We also must focus on particular communities vulnerable to mental health issues, such as LGBT young people. As indicated in a 2012 report on youth mental health by Headstrong, young LGBT individuals are twice as likely to self-harm and to suffer from mental health issues as other people. The report also found a strong correlation between bullying and mental health problems. In the report's recommendations, reducing mental health risks and building resilience are central ingredients to addressing mental health difficulties for people coming out. However, this means investing in youth work, which organisations such as BeLonGTo have been doing for the past decade. Youth work helps build resilience in LGBT people and, therefore, better mental health. Resilience can also be learned through our school system and through the Stand Up campaign carried out by BeLongTo, which is in 25% of post-primary schools. Such programmes require more investment to be able to address the full scale of homophobia and to reach more schools across the country. Funding must be secured within the HSE in the Department of Health and, most importantly, the political cycle must be taken out of funding allocation and planning.

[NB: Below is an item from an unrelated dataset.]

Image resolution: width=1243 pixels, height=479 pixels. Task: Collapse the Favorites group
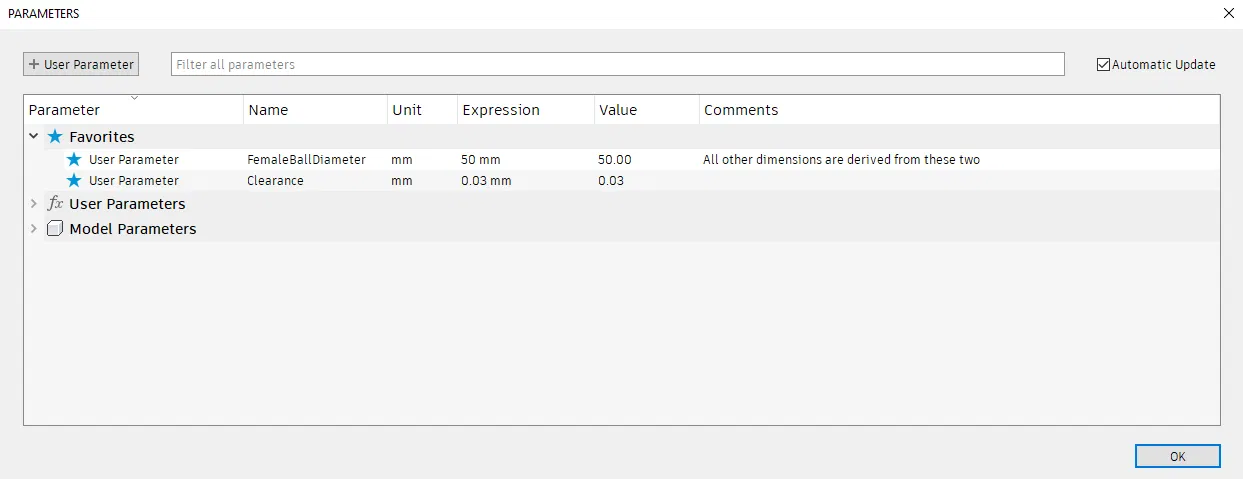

To conclude, I remind the House that there remains no legislative entitlement to health care or mental health treatment in Ireland and that children and adolescents have a right to enjoy the highest attainable standard of physical and mental health under Article 24 of the UN Convention on the Rights of the Child and also under Article 12 of the International Covenant on Economic, Social and Cultural Rights. We should enshrine those rights in our Constitution to ensure that people can access the services they require.